景気が上向きと、という誇張気味の宣伝がされて久しい。デジタル家電の売れゆきが好調、というのが理由だという。しかし、デジタル商品、パソコンなどの売れ行きによる波及効果は少ない、というのが業界の常識
▼デジタル家電の何が売れているのか。薄型テレビ、DVDレコーダー、デジカメ、ケータイがおもなもの。昨年のGDPを0.16%押し上げたという
▼なるほど、これらはいま売れ筋のもの、若者に人気がある。しかし、購買層の多数はお金に余裕のある中高年層。若い頃には余裕がなくて買えなかったが、いまなら買える、というわけか
▼経済を牽引するのが中高年層なら、この国の自殺者の多数を占めるのも、この層だ。昨年の自殺者数は、統計を取りだしてから最高の3万4427人に達した。2284人増。うち半数以上が30、40代での自殺者の増加だ
▼もっとも働き盛り、社会の中心を担い始める年齢だ。自殺の原因は、負債や生活苦も多くを占めるが、最多は健康問題の44.8%。
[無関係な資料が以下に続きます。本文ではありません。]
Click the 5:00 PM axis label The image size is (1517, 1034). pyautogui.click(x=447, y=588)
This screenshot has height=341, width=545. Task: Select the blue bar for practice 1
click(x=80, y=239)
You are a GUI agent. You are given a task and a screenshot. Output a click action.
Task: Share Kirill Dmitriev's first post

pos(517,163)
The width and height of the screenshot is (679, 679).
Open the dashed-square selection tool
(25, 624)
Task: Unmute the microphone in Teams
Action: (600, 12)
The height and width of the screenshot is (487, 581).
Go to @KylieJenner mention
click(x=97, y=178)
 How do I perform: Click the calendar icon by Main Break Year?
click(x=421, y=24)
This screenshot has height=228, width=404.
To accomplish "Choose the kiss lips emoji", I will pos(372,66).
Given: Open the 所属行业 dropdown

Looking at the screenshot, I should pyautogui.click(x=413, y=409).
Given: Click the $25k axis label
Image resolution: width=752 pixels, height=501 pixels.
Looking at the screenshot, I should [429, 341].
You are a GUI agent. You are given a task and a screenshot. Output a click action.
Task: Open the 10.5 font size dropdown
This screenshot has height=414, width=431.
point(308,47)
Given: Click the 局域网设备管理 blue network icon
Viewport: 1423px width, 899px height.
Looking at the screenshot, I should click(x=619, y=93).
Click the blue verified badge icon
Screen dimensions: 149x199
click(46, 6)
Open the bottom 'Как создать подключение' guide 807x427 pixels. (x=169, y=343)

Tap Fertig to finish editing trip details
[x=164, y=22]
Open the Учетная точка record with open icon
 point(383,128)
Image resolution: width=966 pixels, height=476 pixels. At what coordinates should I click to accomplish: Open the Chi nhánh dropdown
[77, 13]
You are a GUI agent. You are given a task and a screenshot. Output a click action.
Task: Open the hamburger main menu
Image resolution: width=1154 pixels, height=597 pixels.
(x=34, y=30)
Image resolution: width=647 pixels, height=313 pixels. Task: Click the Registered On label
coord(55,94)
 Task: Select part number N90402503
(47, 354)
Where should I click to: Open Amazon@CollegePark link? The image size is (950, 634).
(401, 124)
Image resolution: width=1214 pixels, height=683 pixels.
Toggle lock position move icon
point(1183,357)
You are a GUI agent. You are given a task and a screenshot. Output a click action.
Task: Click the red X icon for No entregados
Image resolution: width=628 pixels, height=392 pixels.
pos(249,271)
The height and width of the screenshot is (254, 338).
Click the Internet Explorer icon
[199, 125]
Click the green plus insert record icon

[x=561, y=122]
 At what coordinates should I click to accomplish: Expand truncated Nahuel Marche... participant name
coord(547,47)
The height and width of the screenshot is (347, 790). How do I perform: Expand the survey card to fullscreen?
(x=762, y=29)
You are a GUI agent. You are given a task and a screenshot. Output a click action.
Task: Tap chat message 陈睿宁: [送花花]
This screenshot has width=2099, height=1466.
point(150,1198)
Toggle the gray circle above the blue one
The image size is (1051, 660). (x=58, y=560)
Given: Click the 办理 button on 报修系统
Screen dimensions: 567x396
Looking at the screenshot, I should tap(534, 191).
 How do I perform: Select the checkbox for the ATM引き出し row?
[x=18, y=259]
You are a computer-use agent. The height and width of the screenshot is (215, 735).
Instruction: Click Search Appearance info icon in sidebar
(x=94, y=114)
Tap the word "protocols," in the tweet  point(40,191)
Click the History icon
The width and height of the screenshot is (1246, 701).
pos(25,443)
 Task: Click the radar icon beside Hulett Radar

健康がすぐれず、そのことが生活苦に直結し自死を選ぶ、選ばざるを得ないという、この社会が抱える問題が浮かびあがる
▼一体、健康状態が良くなければ会社を首になり、負債を抱えれば倒産しかない、誰にも相談できない、という社会を誰がつくってきたのか
▼「死にたくて死ぬ人はいない」のだとは相談にのるボランティアの声。たしかにそうだ。